「マレーシアに行くなら、ムルデカ118とペトロナスツインタワーどっちに登るべき?」
結論からお伝えすると、2026年現在、観光客が登れるのはツインタワーだけです。世界第2位の高さを誇るムルデカ118の展望台「The View at 118」は、まだ一般公開されていません。

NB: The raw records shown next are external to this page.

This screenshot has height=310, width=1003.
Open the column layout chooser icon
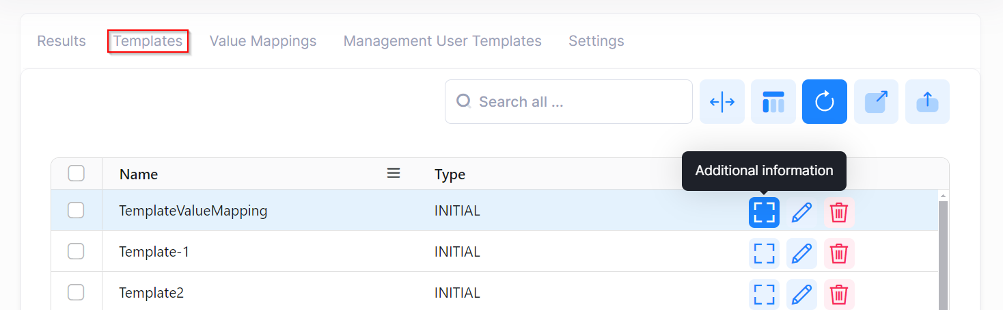tap(773, 102)
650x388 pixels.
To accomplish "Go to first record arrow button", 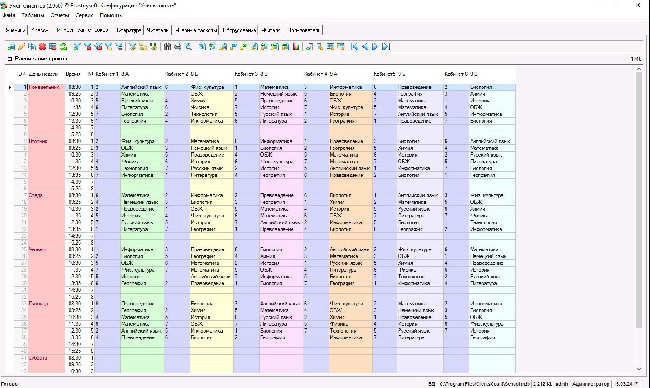I will click(x=355, y=46).
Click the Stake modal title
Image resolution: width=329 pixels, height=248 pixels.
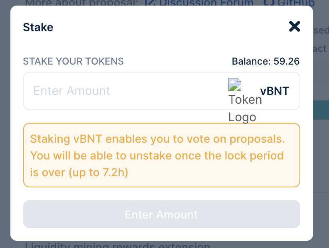(x=38, y=27)
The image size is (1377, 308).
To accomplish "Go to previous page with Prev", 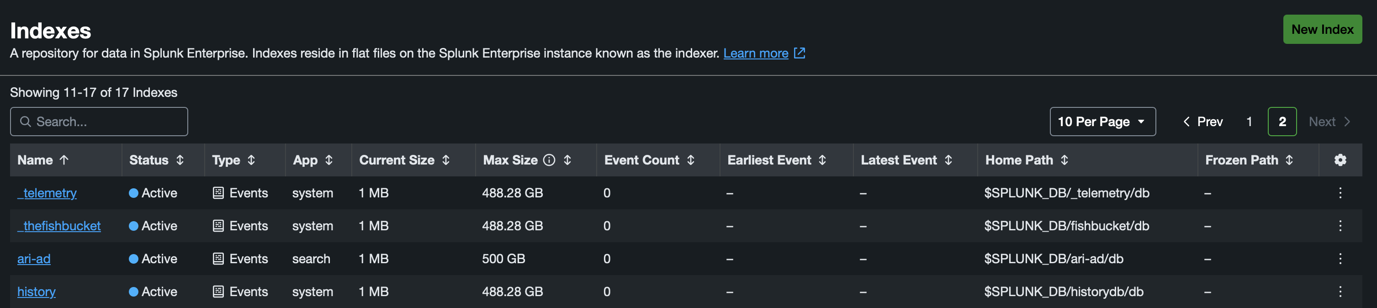I will (x=1203, y=121).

私は元旅行会社勤務で、クアラルンプールではツインタワーを実際に訪れています。この記事では、ムルデカ118の最新開業状況と、いま確実に絶景を楽しむための正解ルートを、現地で感じたことも交えて解説します。
この記事でわかること
- ムルデカ118展望台の最新開業状況
- 118モールのオープン日
- 開業前でも景色を楽しむ方法
- ツインタワーの料金と予約のコツ
- 2大タワーを1日で回るモデルコース
結論|今登るなら正解はどっち?

まず現状を整理します。ネット上には「ムルデカ118の展望台がオープンした」という情報も流れていますが、2026年時点で展望台は未開業です。旅行の計画は、この事実を前提に立てる必要があります。

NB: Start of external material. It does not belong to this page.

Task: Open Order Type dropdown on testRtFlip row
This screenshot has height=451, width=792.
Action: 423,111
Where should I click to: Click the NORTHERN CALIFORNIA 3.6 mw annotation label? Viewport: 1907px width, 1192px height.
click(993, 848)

| 比較項目 | ムルデカ118 | ツインタワー |
|---|---|---|
| 展望台の開業状況 | 未開業(2026年後半予定) | 営業中 |
| 高さ | 678.9m(世界2位) | 451.9m(ツインでは世界一) |
| 料金 | 未発表 | 大人98リンギット(約3,300円) |
| 予約 | 予約システム自体が未稼働 | 事前予約ほぼ必須 |
| 今できること | 外観撮影・75階ホテル利用 | スカイブリッジ+86階展望台 |
今すぐ登れるのはツインタワー
2026年の旅行で「登る体験」をしたいなら、選択肢はツインタワー一択です。地上170mのスカイブリッジと86階の展望台は健在で、マレーシアの象徴に登るという王道体験ができます。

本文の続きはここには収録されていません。